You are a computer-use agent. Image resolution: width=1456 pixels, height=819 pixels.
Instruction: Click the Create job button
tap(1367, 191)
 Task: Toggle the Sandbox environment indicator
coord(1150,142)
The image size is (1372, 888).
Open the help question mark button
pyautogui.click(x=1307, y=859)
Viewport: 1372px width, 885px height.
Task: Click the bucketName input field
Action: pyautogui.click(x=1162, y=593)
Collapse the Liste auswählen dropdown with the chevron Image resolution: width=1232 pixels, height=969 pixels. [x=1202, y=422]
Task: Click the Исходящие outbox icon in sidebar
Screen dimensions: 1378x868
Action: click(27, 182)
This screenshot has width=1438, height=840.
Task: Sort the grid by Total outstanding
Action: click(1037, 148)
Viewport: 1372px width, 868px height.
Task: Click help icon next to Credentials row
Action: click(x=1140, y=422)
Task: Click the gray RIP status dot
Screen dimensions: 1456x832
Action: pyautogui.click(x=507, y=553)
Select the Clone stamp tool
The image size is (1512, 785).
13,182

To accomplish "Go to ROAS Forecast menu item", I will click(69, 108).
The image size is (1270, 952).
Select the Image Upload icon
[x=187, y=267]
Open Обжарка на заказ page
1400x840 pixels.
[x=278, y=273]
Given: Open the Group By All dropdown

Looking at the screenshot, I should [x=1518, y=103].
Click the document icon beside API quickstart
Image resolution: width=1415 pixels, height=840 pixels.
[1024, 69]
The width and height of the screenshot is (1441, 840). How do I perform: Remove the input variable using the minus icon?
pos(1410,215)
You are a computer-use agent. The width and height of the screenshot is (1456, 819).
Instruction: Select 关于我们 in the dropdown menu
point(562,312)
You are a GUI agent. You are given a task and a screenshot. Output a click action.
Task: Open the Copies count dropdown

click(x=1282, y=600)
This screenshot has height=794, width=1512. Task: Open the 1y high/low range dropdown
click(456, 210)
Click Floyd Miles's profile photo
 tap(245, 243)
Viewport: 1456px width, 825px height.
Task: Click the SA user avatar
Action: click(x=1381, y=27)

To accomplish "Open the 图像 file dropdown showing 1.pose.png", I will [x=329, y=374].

AIM OF THE TASK
A complete, exact transcription of the records is needed.

RESULT
You are a computer-use agent. Image resolution: width=1456 pixels, height=819 pixels.
Instruction: Click the Create job button
tap(1367, 191)
 Task: Toggle the Sandbox environment indicator
coord(1150,142)
The image size is (1372, 888).
Open the help question mark button
pyautogui.click(x=1307, y=859)
Viewport: 1372px width, 885px height.
Task: Click the bucketName input field
Action: pyautogui.click(x=1162, y=593)
Collapse the Liste auswählen dropdown with the chevron Image resolution: width=1232 pixels, height=969 pixels. [x=1202, y=422]
Task: Click the Исходящие outbox icon in sidebar
Screen dimensions: 1378x868
Action: click(27, 182)
This screenshot has width=1438, height=840.
Task: Sort the grid by Total outstanding
Action: click(1037, 148)
Viewport: 1372px width, 868px height.
Task: Click help icon next to Credentials row
Action: click(x=1140, y=422)
Task: Click the gray RIP status dot
Screen dimensions: 1456x832
Action: pyautogui.click(x=507, y=553)
Select the Clone stamp tool
The image size is (1512, 785).
13,182

To accomplish "Go to ROAS Forecast menu item", I will click(69, 108).
The image size is (1270, 952).
Select the Image Upload icon
[x=187, y=267]
Open Обжарка на заказ page
1400x840 pixels.
[x=278, y=273]
Given: Open the Group By All dropdown

Looking at the screenshot, I should [x=1518, y=103].
Click the document icon beside API quickstart
Image resolution: width=1415 pixels, height=840 pixels.
[1024, 69]
The width and height of the screenshot is (1441, 840). How do I perform: Remove the input variable using the minus icon?
pos(1410,215)
You are a computer-use agent. The width and height of the screenshot is (1456, 819).
Instruction: Select 关于我们 in the dropdown menu
point(562,312)
You are a GUI agent. You are given a task and a screenshot. Output a click action.
Task: Open the Copies count dropdown

click(x=1282, y=600)
This screenshot has height=794, width=1512. Task: Open the 1y high/low range dropdown
click(456, 210)
Click Floyd Miles's profile photo
 tap(245, 243)
Viewport: 1456px width, 825px height.
Task: Click the SA user avatar
Action: click(x=1381, y=27)

To accomplish "Open the 图像 file dropdown showing 1.pose.png", I will [x=329, y=374].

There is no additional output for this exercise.